The 30-year-old Shibata, who farms a plot worked by his family for at least three centuries, is unusual in that farming is his full-time job -- a description that applies to only 5 percent of Japanese farmers today. In addition, his 10-acre plot is four times as big as the average Japanese farm.
But Shibata is a typical Japanese farmer in his conviction that high-quality Japanese-grown rice is clearly different from other varieties of white rice. When Shibata was given a blind taste test recently, he passed it with ease, differentiating between a top-of-the-line Japanese rice and a blend of ordinary, low-cost brands.
Passing the Taste Test There are at least three dozen brands of plain white rice on the market here. Names range from the prosaic -- "Everyday Rice," "Agriculture Ministry No. 22" -- to the poetic -- "Shining Peak," "Woven Bamboo," "The Glistening Moon," "Blue Sky Over Japan."
Many Japanese say they can tell the difference among these brands. Serious rice aficionados even say they can distinguish between a bowl of, say, Sasanishiki brand rice grown in Akita province and the same brand grown in Sendai province, a feat roughly equivalent to distinguishing between Florida and California orange juice in a blind taste test.
Prices among brands differ only slightly, because tight government controls limit the power of growers, distributors and retailers to rely on market price mechanisms.
With the latest round of world trade talks coming to a close, and with world pressure on Japan to open its markets to foreign rice, the Japanese have been showing more interest in imported rice.

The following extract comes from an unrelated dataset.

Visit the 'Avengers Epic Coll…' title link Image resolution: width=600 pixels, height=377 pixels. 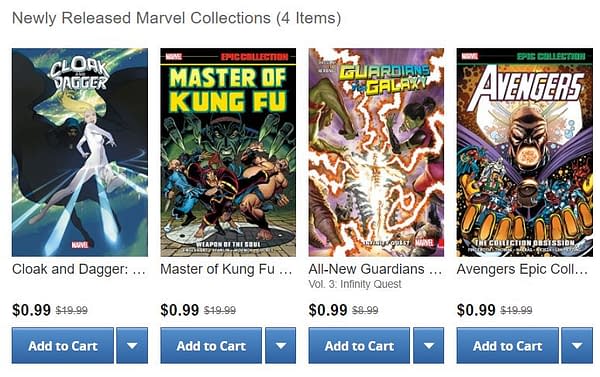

Several clubs and magazines have held blind taste tests to see whether Japanese consumers really can spot a bowl of rice from California.

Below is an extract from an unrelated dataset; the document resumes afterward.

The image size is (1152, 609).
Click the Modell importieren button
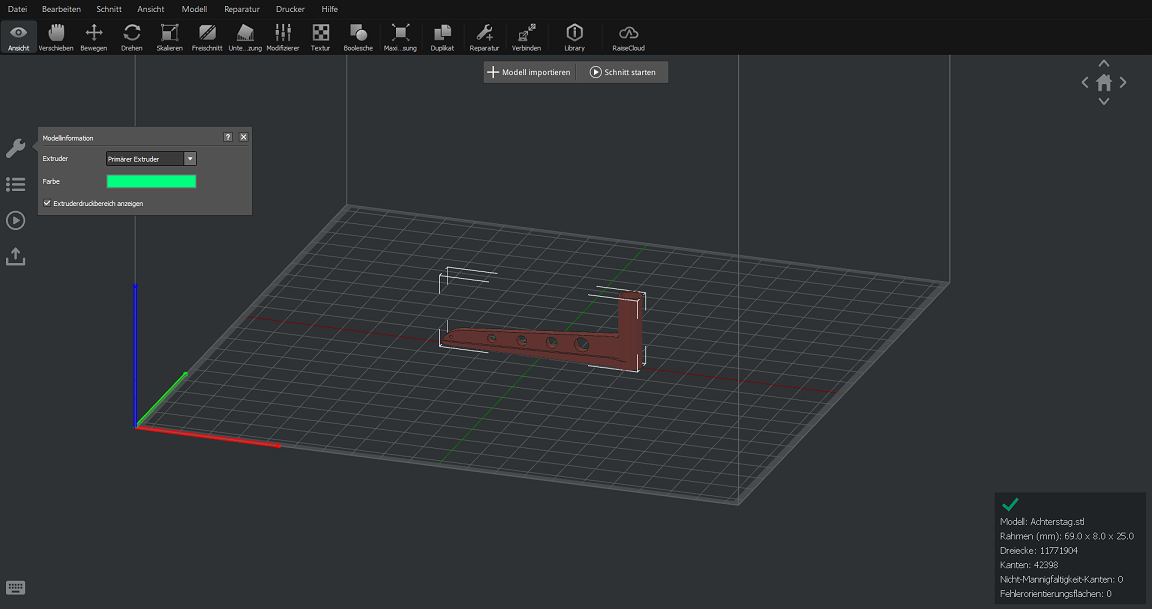(529, 72)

Judging from recent tests in Osaka and Tokyo, they can. On taste tests pitting California white rice against various Japanese brands, the California product generally scores below the more popular Japanese rices. It's not that Japanese consumers find California rice detestable, but they seem to believe it's not quite as good as the best home-grown stuff.
Rice has been the staple food here since about the time of Christ, when settlers in the Yamato plain around present-day Kyoto learned rice paddy culture from Chinese visitors.
Today, virtually every Japanese home has a denkigama, an automatic rice cooker that keeps the food warm and moist all day. About 95 percent of Japanese households make rice every day, according to the national government, and most people eat it at least once per day.
Millions of factory hands and schoolchildren leave home each morning with lunch boxes containing the ubiquitous hinomaru, or "Rising Sun" lunch, a red pickled plum centered on a field of white rice, recalling the red sun on a white background in Japan's national flag.
In addition to the staple meal, rice is used here to make crackers, cookies, candy, sushi and of course sake, the deceptively powerful rice wine that is drunk in tiny cups but packs a big punch. The MOSBurger fast-food chain is doing strong business with its "riceburger," a small meat patty fried between two layers of rice. On almost every corner you can buy an onigiri, a snowball-like handful of rice with spicy pickles, seaweed or fish in the middle.
Consumption Dropping Still, total rice consumption has been dropping steadily for decades as the Japanese diet grows more Western. In the past 30 years, rice consumption has gone from 253 pounds per capita to 156 pounds. Since 1987, in a historic turnabout, meat and dairy consumption has exceeded rice.
Like everything else about the rice market, those statistics receive different interpretations from people on different sides of the rice importation question. Shibata, the young farmer, worries that "as rice becomes less important, people will be more likely to buy the cheapest, so they would take imports if they could."
But Sumiko Kobayashi views things very differently. "As people buy less rice, they're going to buy the highest quality every time," Kobayashi said. "That's why our restaurant is popular. My customers, they wouldn't even think about eating California rice."